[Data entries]
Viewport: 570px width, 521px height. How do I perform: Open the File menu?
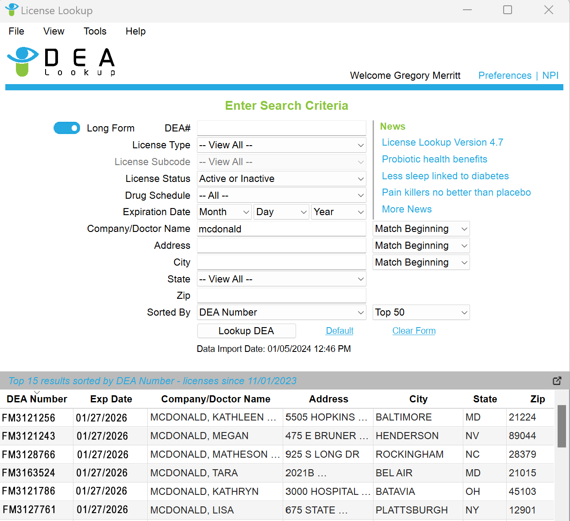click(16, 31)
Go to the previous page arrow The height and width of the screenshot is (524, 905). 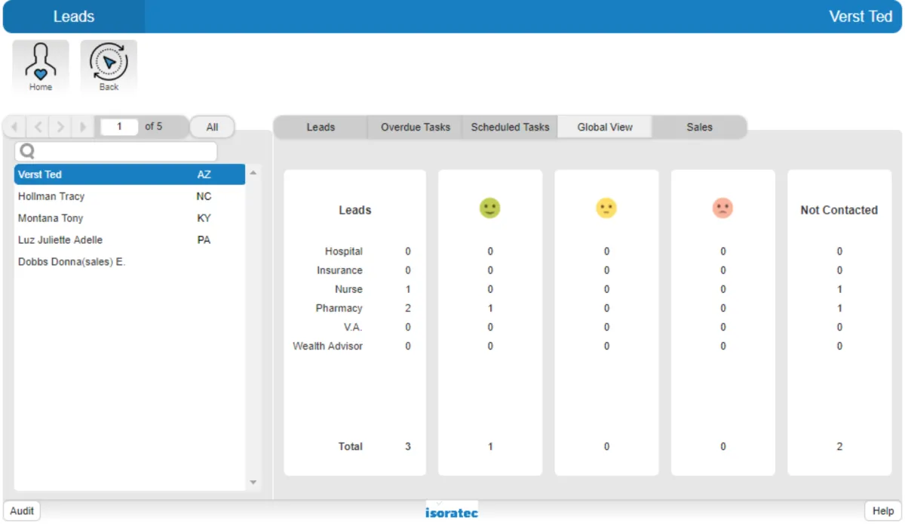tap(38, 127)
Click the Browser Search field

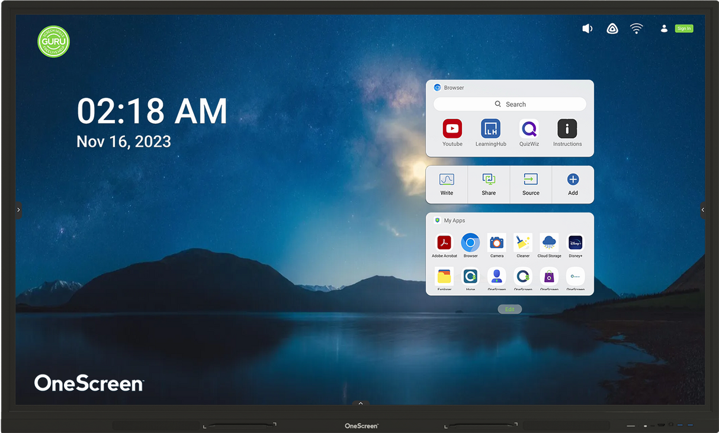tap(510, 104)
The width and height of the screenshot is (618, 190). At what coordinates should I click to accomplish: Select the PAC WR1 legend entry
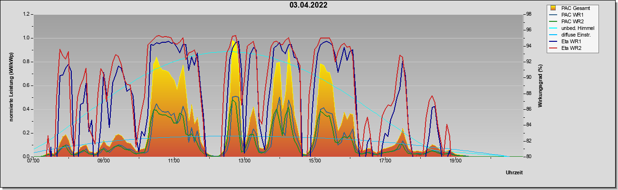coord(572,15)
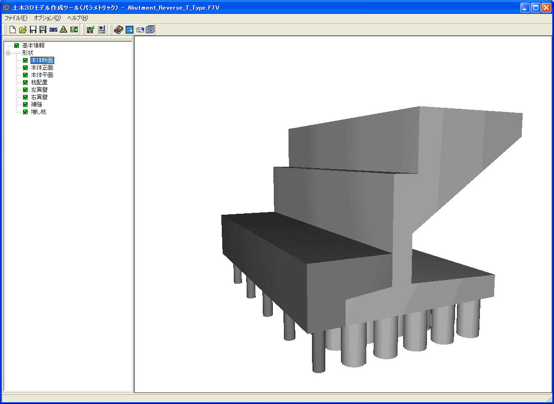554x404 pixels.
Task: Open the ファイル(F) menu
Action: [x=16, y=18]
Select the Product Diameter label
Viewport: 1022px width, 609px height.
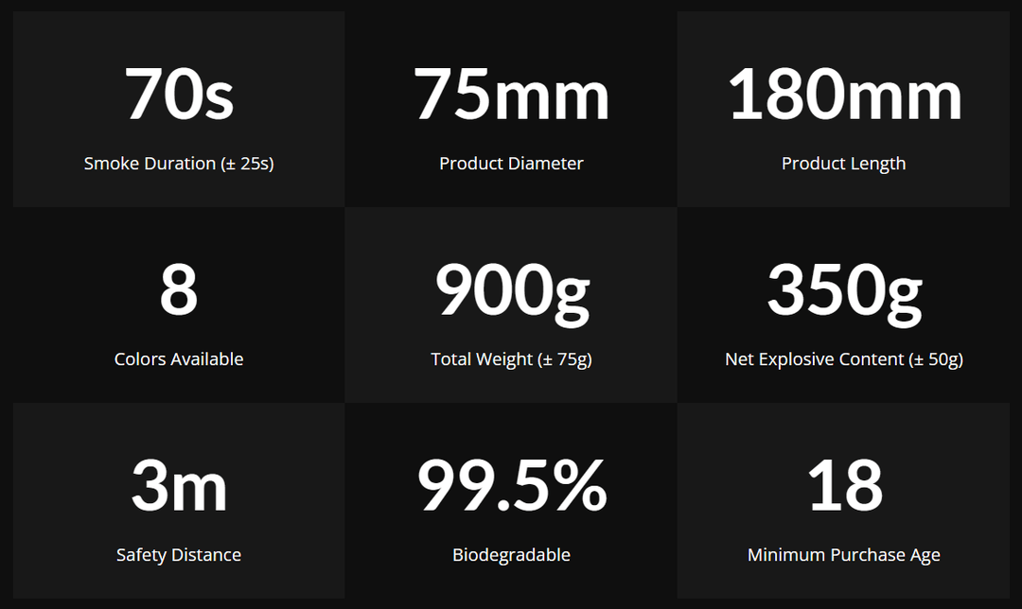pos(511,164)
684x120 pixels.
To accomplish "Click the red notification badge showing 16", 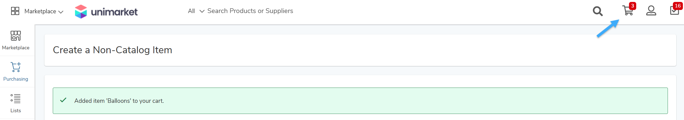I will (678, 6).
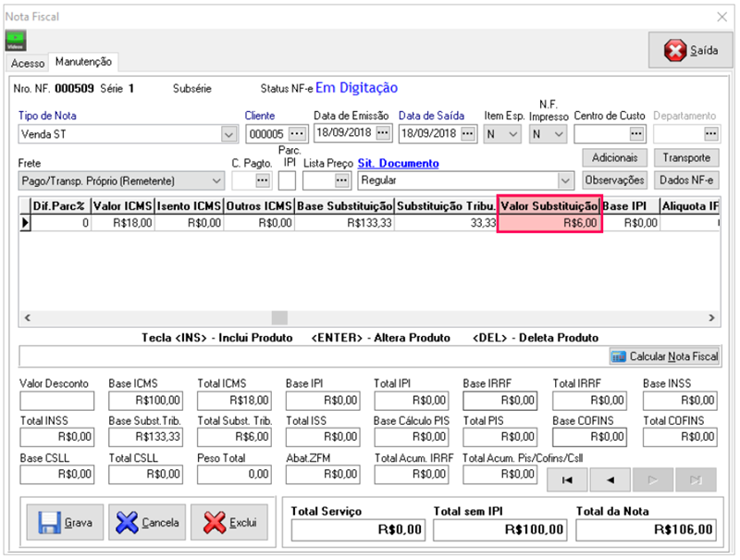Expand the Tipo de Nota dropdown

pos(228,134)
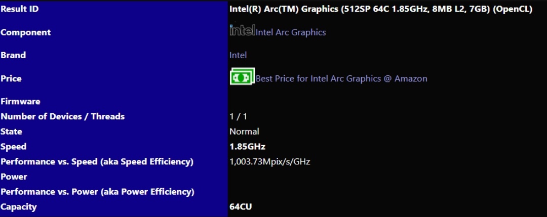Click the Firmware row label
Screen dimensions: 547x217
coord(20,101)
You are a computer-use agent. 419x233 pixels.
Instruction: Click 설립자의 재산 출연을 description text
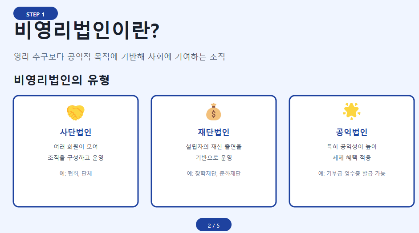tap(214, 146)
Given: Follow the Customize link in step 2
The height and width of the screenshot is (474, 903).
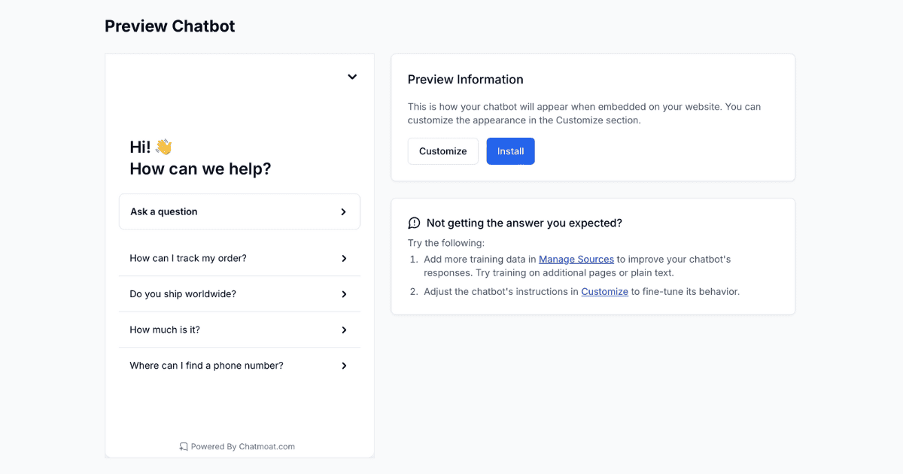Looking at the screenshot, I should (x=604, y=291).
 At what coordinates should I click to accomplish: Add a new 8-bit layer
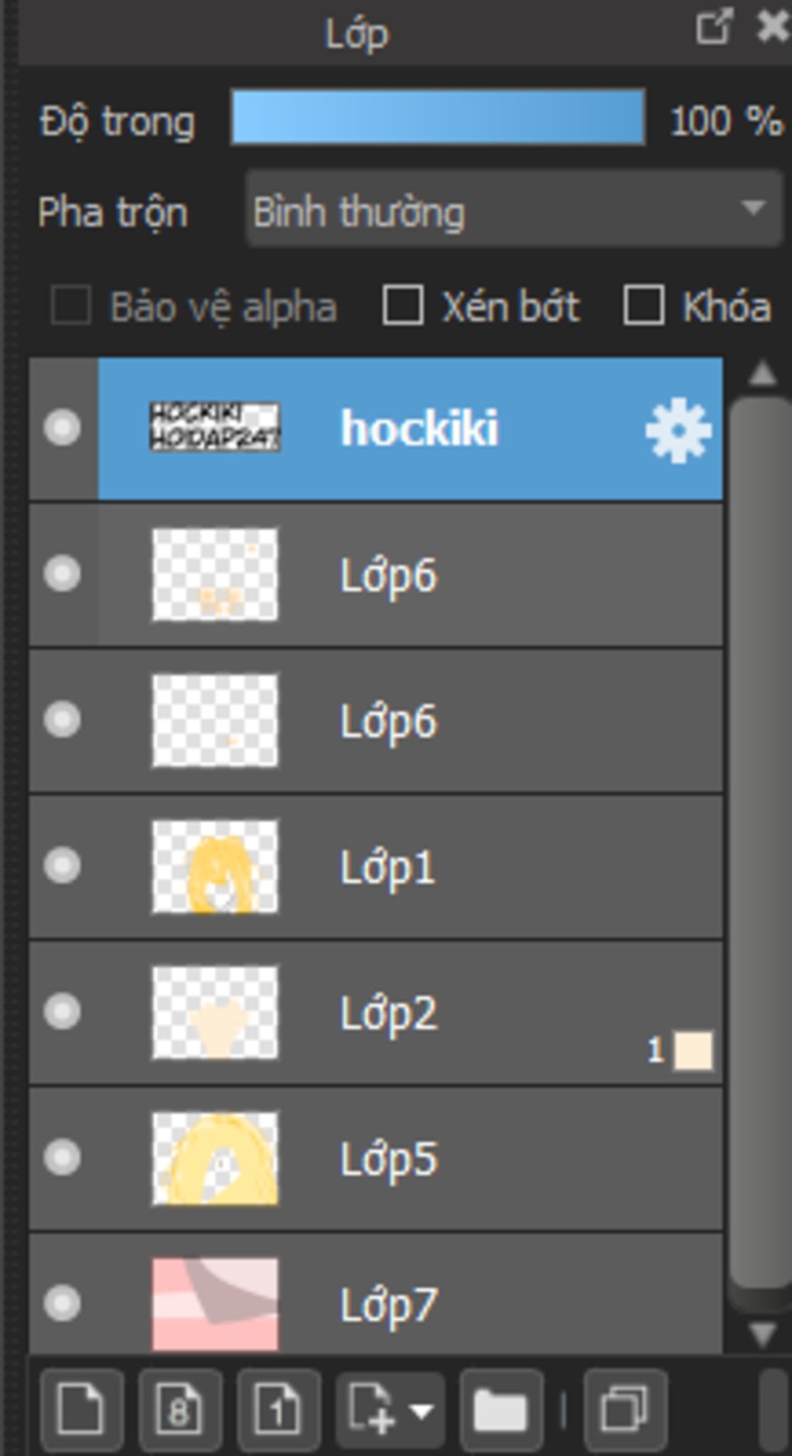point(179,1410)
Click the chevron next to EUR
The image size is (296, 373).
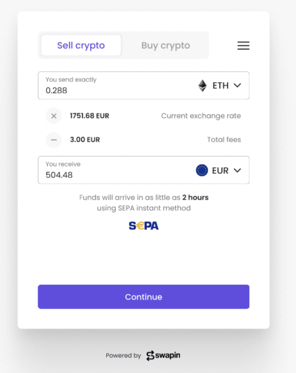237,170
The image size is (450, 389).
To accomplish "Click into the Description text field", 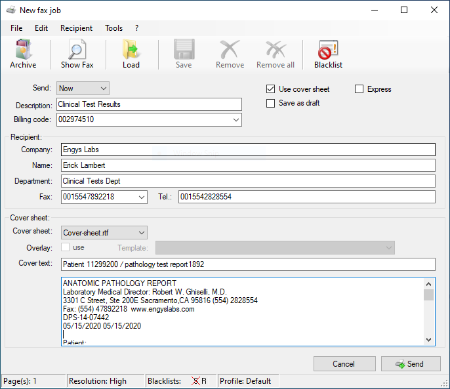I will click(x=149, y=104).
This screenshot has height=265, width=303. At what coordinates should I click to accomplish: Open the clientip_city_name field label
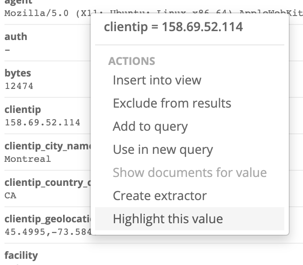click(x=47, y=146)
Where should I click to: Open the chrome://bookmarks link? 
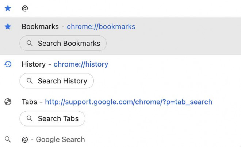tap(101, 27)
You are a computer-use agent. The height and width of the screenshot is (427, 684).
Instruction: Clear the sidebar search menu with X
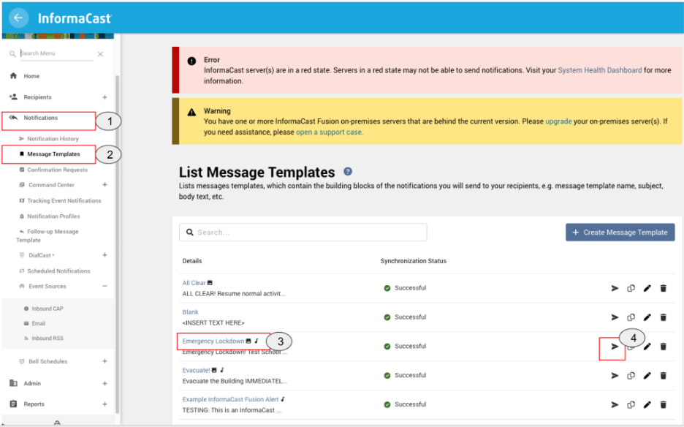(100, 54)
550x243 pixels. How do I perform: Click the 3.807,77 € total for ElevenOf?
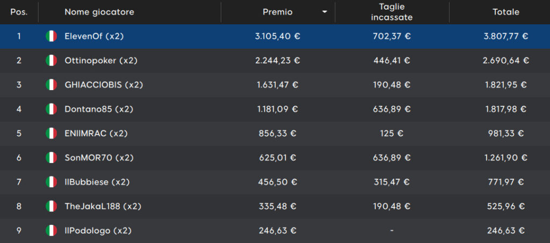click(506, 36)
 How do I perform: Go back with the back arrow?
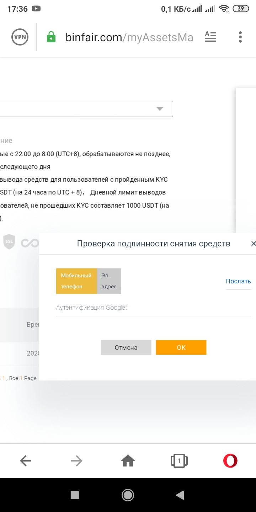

_Your task_. Tally the lines above that include "agent"; give only the tally.

_Problem solution_. 2